然而质粒在使用层析法进行纯化时,属于亲和层析填料配基的2-巯基吡啶在纯化过程中有可能掉落,会随着收集的样品共同流穿,为确定配基是否存在掉落的可能,可通过检测质粒中2-巯基吡啶的含量来确定。
文献记载给小鼠腹腔和静脉注射LD50(mouse)=250mg/kg的2-巯基吡啶,会造成皮肤刺激及眼部严重刺激,可引起呼吸道刺激。足以证明2-巯基吡啶残留量达到一定程度造成的危害还是比较大的。
发明内容
鉴于以上所述现有技术的缺点,本发明的目的在于提供一种测定质粒中2-巯基吡啶含量的方法,用于解决现有技术中的问题。

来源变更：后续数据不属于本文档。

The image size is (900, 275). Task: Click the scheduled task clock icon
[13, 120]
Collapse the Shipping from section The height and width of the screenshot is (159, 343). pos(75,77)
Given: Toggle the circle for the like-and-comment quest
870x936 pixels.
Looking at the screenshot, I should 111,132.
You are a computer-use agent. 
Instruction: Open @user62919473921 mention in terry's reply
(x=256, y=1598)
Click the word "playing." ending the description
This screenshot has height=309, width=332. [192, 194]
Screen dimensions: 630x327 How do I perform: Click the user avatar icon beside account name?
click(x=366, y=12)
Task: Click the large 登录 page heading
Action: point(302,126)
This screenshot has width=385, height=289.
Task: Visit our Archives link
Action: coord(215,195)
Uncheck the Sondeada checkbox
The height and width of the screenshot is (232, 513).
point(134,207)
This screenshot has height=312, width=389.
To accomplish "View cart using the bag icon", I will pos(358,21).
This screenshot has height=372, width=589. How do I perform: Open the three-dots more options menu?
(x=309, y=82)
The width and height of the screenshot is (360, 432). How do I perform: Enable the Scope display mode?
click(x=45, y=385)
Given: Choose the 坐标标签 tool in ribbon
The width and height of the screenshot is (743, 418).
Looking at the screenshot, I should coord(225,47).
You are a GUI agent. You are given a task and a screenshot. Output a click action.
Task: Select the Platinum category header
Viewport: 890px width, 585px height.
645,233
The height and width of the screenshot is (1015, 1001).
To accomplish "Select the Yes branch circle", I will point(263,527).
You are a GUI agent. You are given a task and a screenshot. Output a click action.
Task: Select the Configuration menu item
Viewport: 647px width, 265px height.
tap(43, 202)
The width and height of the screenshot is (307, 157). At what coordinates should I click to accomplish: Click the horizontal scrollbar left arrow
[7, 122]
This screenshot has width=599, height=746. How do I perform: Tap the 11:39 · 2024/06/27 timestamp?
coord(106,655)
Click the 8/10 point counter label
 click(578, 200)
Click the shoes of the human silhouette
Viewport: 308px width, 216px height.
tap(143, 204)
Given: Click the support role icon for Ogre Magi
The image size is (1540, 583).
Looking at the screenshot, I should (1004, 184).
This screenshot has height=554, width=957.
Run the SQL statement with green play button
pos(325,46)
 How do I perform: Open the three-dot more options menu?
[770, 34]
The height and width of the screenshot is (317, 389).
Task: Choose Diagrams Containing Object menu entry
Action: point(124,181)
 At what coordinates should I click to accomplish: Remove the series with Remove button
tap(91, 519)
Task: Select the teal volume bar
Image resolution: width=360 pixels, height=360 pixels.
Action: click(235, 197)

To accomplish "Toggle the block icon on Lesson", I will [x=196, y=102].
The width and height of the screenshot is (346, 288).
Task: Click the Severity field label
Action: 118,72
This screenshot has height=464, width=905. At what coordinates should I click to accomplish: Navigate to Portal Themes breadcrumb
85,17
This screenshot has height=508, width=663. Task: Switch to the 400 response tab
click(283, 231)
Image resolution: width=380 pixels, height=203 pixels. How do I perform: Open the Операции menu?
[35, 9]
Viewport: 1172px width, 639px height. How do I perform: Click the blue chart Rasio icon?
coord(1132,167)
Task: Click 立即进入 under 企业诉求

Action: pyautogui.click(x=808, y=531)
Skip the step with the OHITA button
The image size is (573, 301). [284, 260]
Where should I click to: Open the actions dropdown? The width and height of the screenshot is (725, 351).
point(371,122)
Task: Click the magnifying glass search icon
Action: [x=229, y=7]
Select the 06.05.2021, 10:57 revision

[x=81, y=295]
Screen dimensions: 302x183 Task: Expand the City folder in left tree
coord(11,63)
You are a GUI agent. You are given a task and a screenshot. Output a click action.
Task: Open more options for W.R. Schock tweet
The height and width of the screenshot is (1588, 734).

为实现上述目的及其他相关目的,本发明提供一种测定质粒中2-巯基吡啶含量的方法,包括如下步骤:将待测质粒用溶剂溶解后采用HPLC检测其中的2-巯基吡啶含量。
具体的,所述检测方法包括如下步骤:
1)配制标准溶液:取2-巯基吡啶标准品用溶剂溶解后,梯度稀释配成标准溶液;
2)配制供试品溶液:将待测质粒用溶剂溶解;
3)样品检测:采用HPLC分别检测标准溶液和供试品溶液,获得关于峰面积和2-巯基吡啶含量的标准曲线,将供试品溶液的峰面积代入标准曲线计算获得供试品溶液中2-巯基吡啶的含量。
在一种实施方式中,步骤3)中HPLC的色谱柱为C18柱。
在一种实施方式中,检测波长为260~300nm。
如上所述,本发明的测定质粒中2-巯基吡啶含量的方法,具有以下有益效果:HPLC可以有效测定质粒中2-巯基吡啶含量,可以运用到生产检验,改进质粒生产工艺中2-巯基吡啶的残留量提供重要参考,降低2-巯基吡啶杂质,以得到相对纯净的质粒。
附图说明
图1显示为本发明的标准曲线溶液色谱图。
图2显示为本发明的回收率样品溶液色谱图。
图3显示为本发明2-巯基吡啶的线性图。
具体实施方式
本发明提供一种测定质粒中2-巯基吡啶含量的方法,包括如下步骤:将待测质粒用溶剂溶解后采用HPLC检测其中的2-巯基吡啶含量。
2-巯基吡啶CAS登录号为2637-34-5。
本发明中质粒为本领域常规意义的质粒,即为一种小型、环状DNA或RNA分子。
质粒选自克隆质粒、表达质粒、基因敲减质粒、基因工程质粒、报告质粒、病毒质粒等。
在一种实施方式中,采用外标法检测2-巯基吡啶含量。
具体的,所述检测方法包括如下步骤:
1)配制标准溶液:取2-巯基吡啶标准品用溶剂溶解后,梯度稀释配成标准溶液;
2)配制供试品溶液:将待测质粒用溶剂溶解;
3)样品检测:采用HPLC分别检测标准溶液和供试品溶液,获得关于峰面积和2-巯基吡啶含量的标准曲线,将供试品溶液的峰面积代入标准曲线计算获得供试品溶液中2-巯基吡啶的含量。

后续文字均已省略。